Cercasi mercato disperatamente

Il caso della xantomatosi cerebrotendinea è esemplare delle difficoltà che incontrano i trattamenti delle malattie rare, quelle patologie che colpiscono meno di 5 persone ogni diecimila. Si tratta di una malattia a prevalente interesse neurologico che ha però un’origine epatica, nell’accumulo eccessivo in tutti gli organi di colesterolo. Il malato soffre di demenza già in giovane età e presenta sul corpo degli accumuli di grasso in corrispondenza di alcuni tendini. “Quando abbiamo cominciato a studiarla 20 anni fa in Italia si contava un solo caso, oggi siamo riusciti a individuarne 70”, ha spiegato Antonio Federico del Centro di Ricerche per la Diagnosi, Terapia e Prevenzione del Neurohandicap e delle Malattie Neurologiche Rare del Policlinico Universitario di Siena. Di questa esperienza e della difficoltà che incontrano i malati di malattie rare ad essere curati si è discusso al congresso internazionale “Malattie rare e farmaci orfani” che si è svolto presso l’Istituto Superiore di Sanità dal 18 al 23 settembre.

Il centro di Siena è uno dei quattro punti di riferimento mondiale per chi è colpito da xantomatosi cerebrotendinea, malattia fortemente invalidante: osteoporosi, epilessia, cataratta sono solo alcuni dei sintomi a cui si va incontro. Quando i ricercatori sono riusciti a capire che nei pazienti colpiti era carente la produzione di acido chenidesossicolico hanno pensato di poterli trattare con un farmaco usato per sciogliere i calcoli della cistifellea, a base di questa sostanza. Erano gli anni Ottanta; “da allora i risultati ottenuti sono stati sempre positivi, anche se messi a confronto con altre soluzioni terapeutiche”, ha commentato Federico.

Poi però l’azienda che produceva questo farmaco ha deciso che non si trattava più di un prodotto redditizio e lo ha levato dal mercato. “Così abbiamo pensato di produrlo noi, nell’area galenica della farmacia dell’Azienda Ospedaliera Universitaria”, ha continuato il medico. Il centro senese distribuisce il farmaco a tutti i pazienti italiani e sta prendendo accordi con la Food and Drug Administration per poter garantire il medicinale anche ai pazienti statunitensi.

Anche i farmaci autorizzati e in commercio, infatti, non trovano facilmente la strada delle farmacie o degli ospedali dove dovrebbero essere distribuiti. “E in molti casi gli stessi pazienti non sanno che sono disponibili”, ha denunciato al congresso Fabrizia Bignami di Eurordis, la federazione di associazioni di malati che agisce a livello europeo. Solo in pochi Stati europei sono disponibili tutte e 12 le specialità per le malattie rare approvate dall’Emea, l’agenzia europea che valuta i farmaci prima della loro immissione sul mercato. Colpa delle procedure di autorizzazione e di negoziazione del prezzo svolte a livello nazionale che seguono tempi molto diversi fra loro, e che fanno sì che ci possano volere anche oltre 400 giorni fra il sì europeo e quello nazionale.

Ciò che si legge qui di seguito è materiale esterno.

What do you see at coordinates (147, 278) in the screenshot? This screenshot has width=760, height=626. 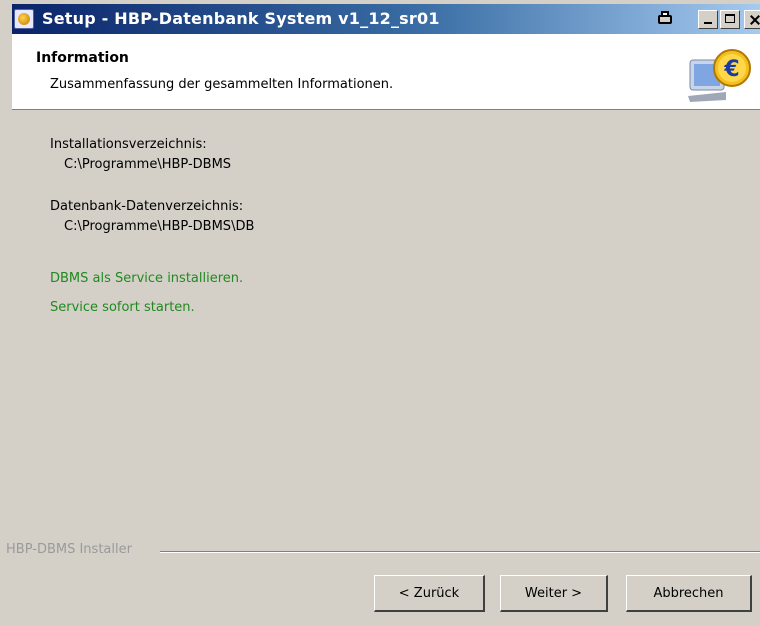 I see `service-install-note: DBMS als Service installieren.` at bounding box center [147, 278].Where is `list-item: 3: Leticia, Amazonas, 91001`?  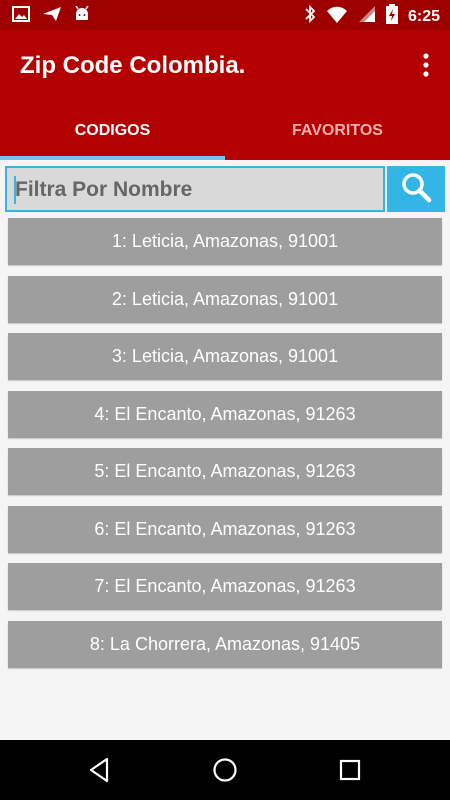
list-item: 3: Leticia, Amazonas, 91001 is located at coordinates (225, 356).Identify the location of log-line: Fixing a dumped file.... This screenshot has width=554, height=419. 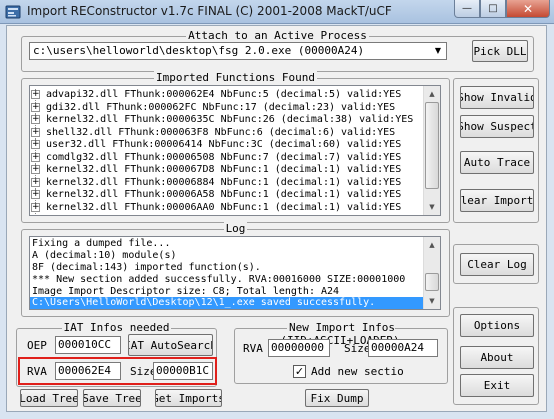
(101, 244).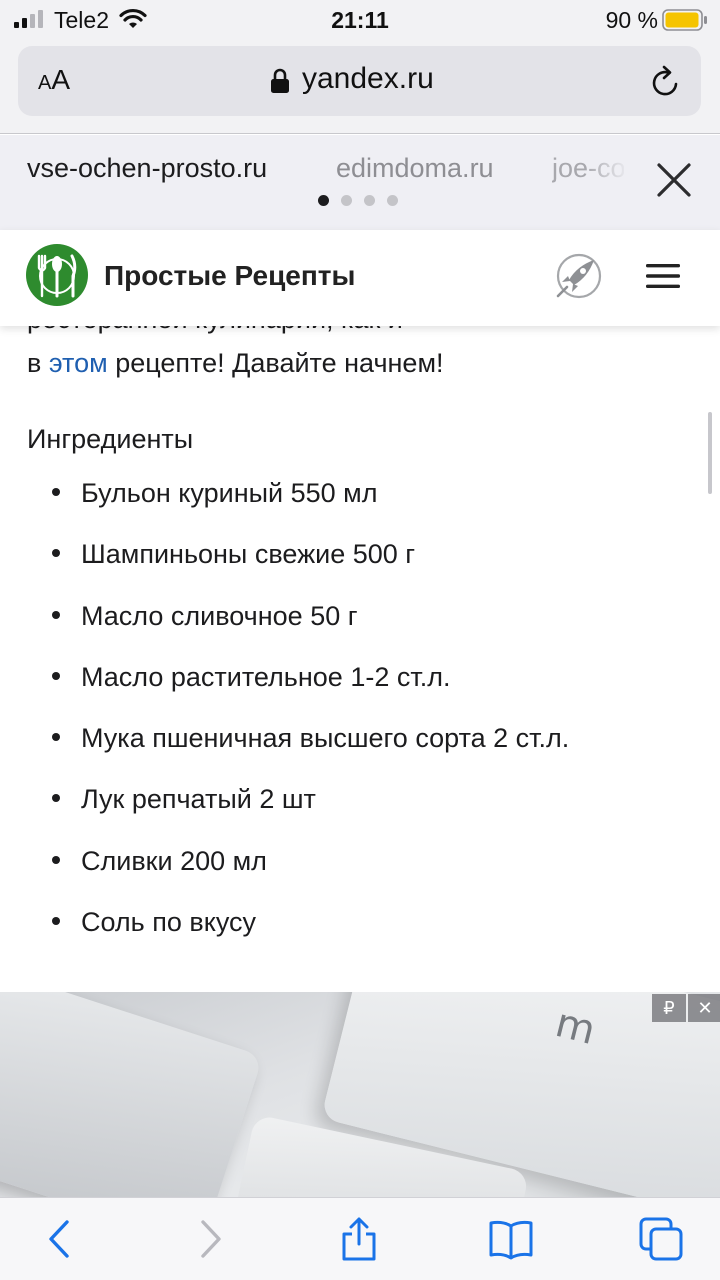 This screenshot has height=1280, width=720. What do you see at coordinates (78, 363) in the screenshot?
I see `recipe-link: этом` at bounding box center [78, 363].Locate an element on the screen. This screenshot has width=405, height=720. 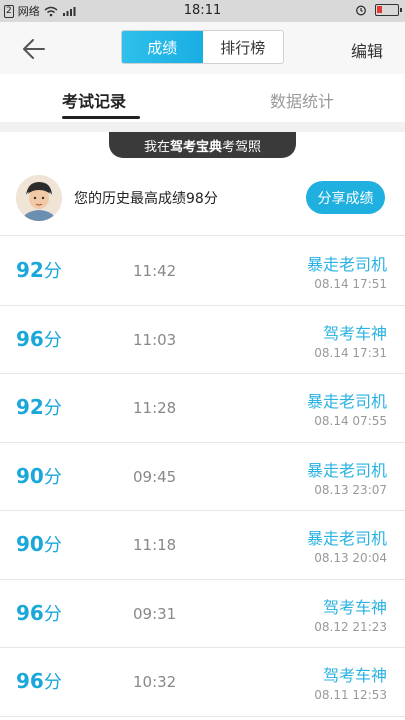
edit-button: 编辑 is located at coordinates (367, 50).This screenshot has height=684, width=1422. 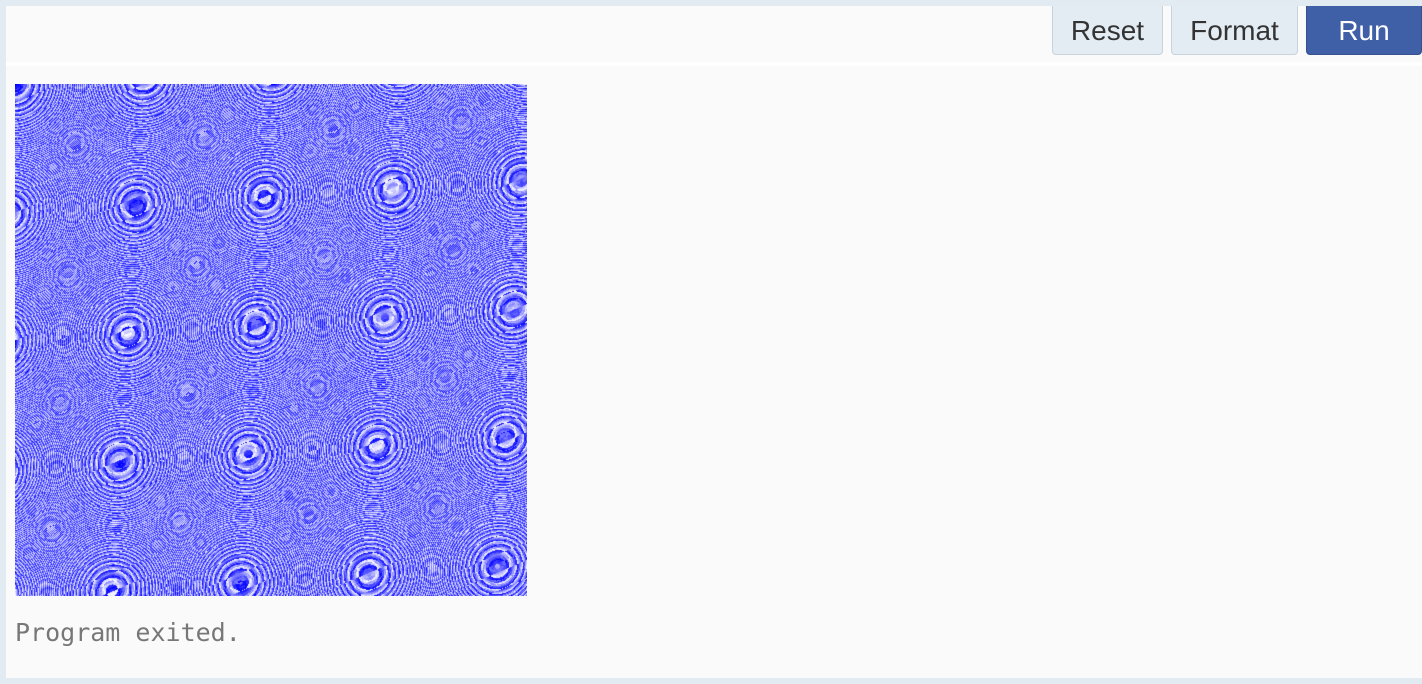 What do you see at coordinates (1364, 30) in the screenshot?
I see `run-button: Run` at bounding box center [1364, 30].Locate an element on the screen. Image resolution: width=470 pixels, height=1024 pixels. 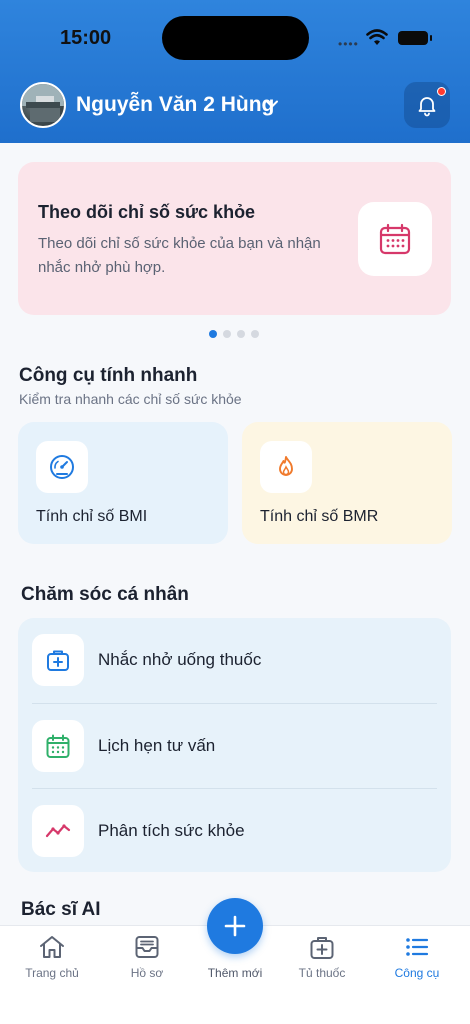
medication-reminder-item: Nhắc nhở uống thuốc is located at coordinates (234, 660). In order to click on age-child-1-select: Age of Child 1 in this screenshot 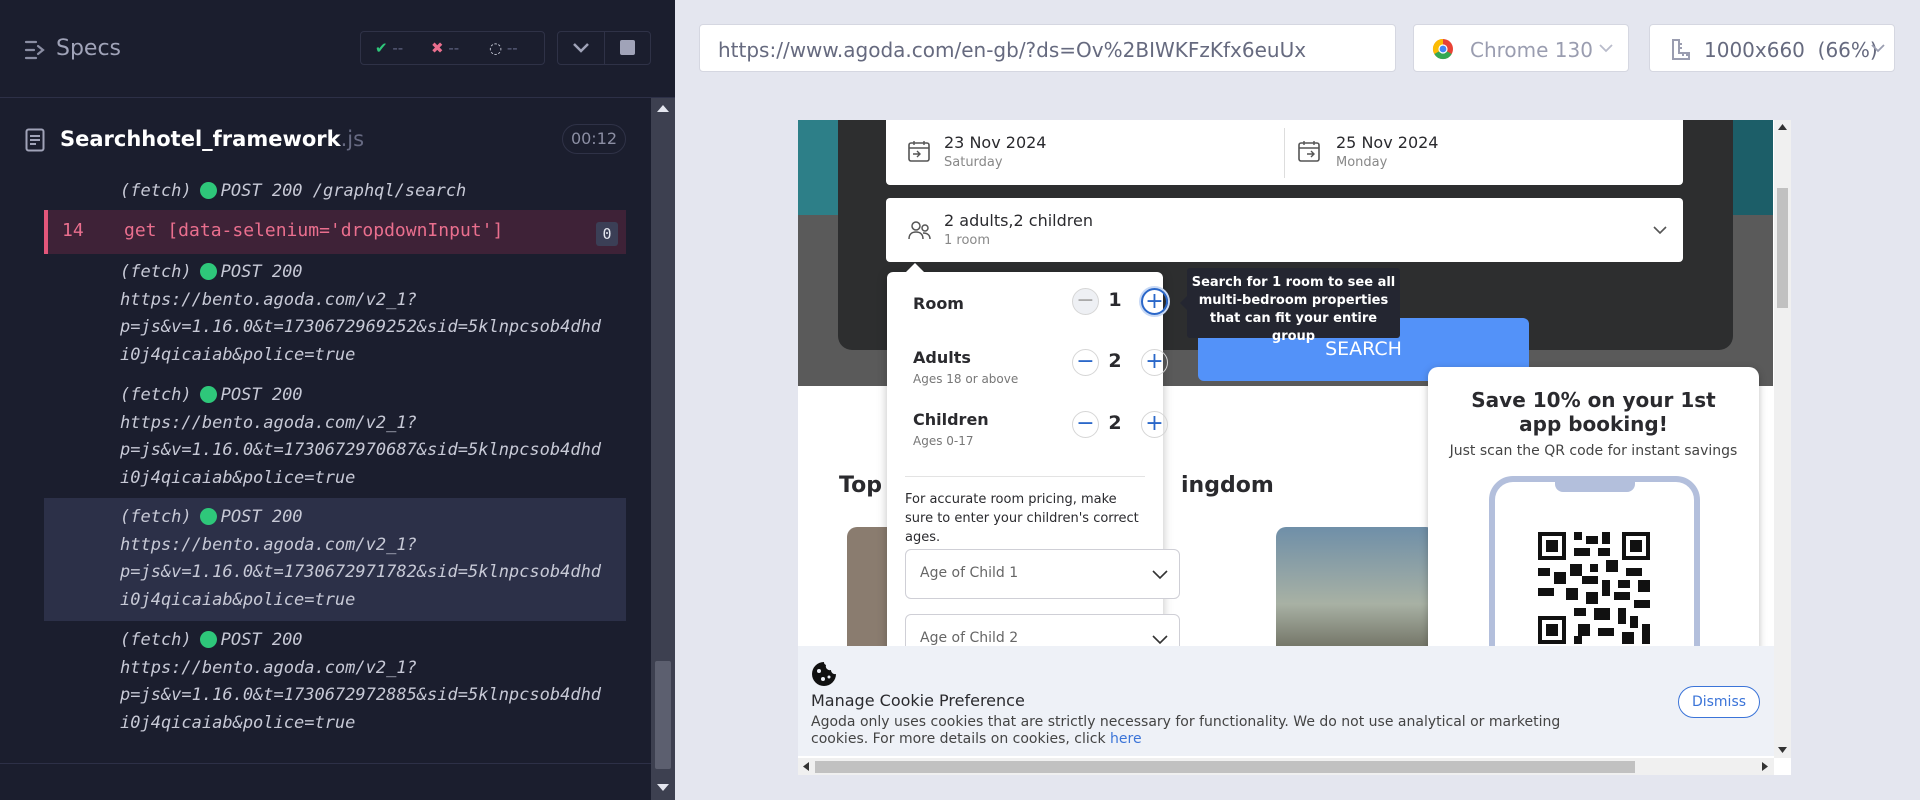, I will do `click(1042, 574)`.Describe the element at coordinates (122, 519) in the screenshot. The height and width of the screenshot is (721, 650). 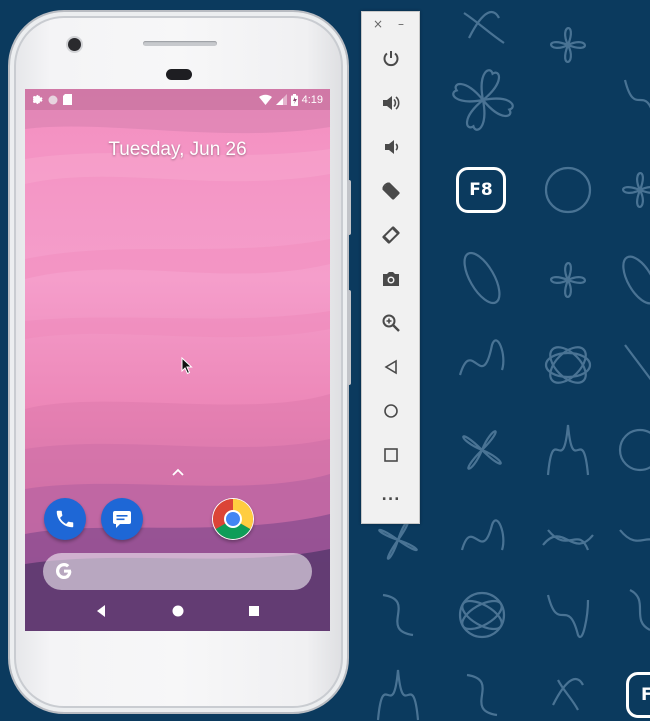
I see `messages-app-icon` at that location.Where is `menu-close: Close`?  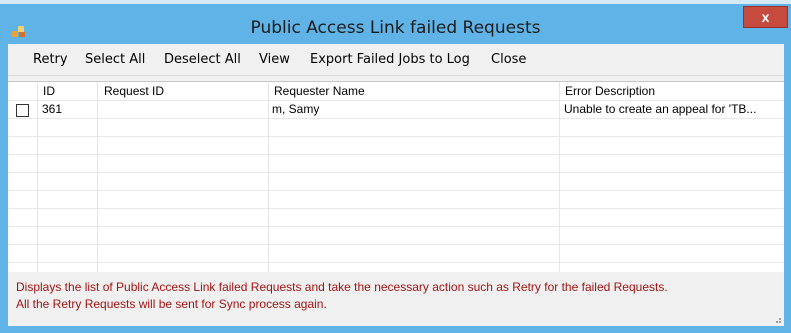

Ci sono poi malattie rare per le quali non esistono ancora medicine. In questo caso ad accelerare deve essere la ricerca, che soffre della scarsa appetibilità economica. Per favorire l’incontro fra pubblico, dove spesso si individuano principi utili, e privato, che dovrebbe investire sullo sviluppo del prodotto, è stata realizzata la European Rare Disease Therapeutic Initiative (Erditi). Si tratta di un luogo d’incontro fra i ricercatori pubblici e le aziende, dove i primi possono chiedere alle seconde accesso ai loro data base di informazioni sull’azione di centinaia di molecole. Se il progetto va in porto, e si trova quindi una molecola efficace su un target, l’azienda ha la prelazione sulla sua utilizzazione. Un’iniziativa che sta prendendo piede: “siamo passati dai 70 progetti del 2002, anno di inizio del progetto, ai 145 di quest’anno”, ha dichiarato Elisabeth Tournier-Lasserve dell’Istituto delle Malattie Rare di Parigi, coordinatrice del progetto.

Infine, sempre per agevolare la ricerca, a livello europeo la direttiva sui farmaci orfani approvata nel 2000 stabilisce che lo sponsor possa beneficiare dell’esclusività sul mercato per 10 anni e viene riconosciuta l’esenzione parziale o totale dalle tasse che ogni azienda farmaceutica deve pagare all’ente regolatore europeo.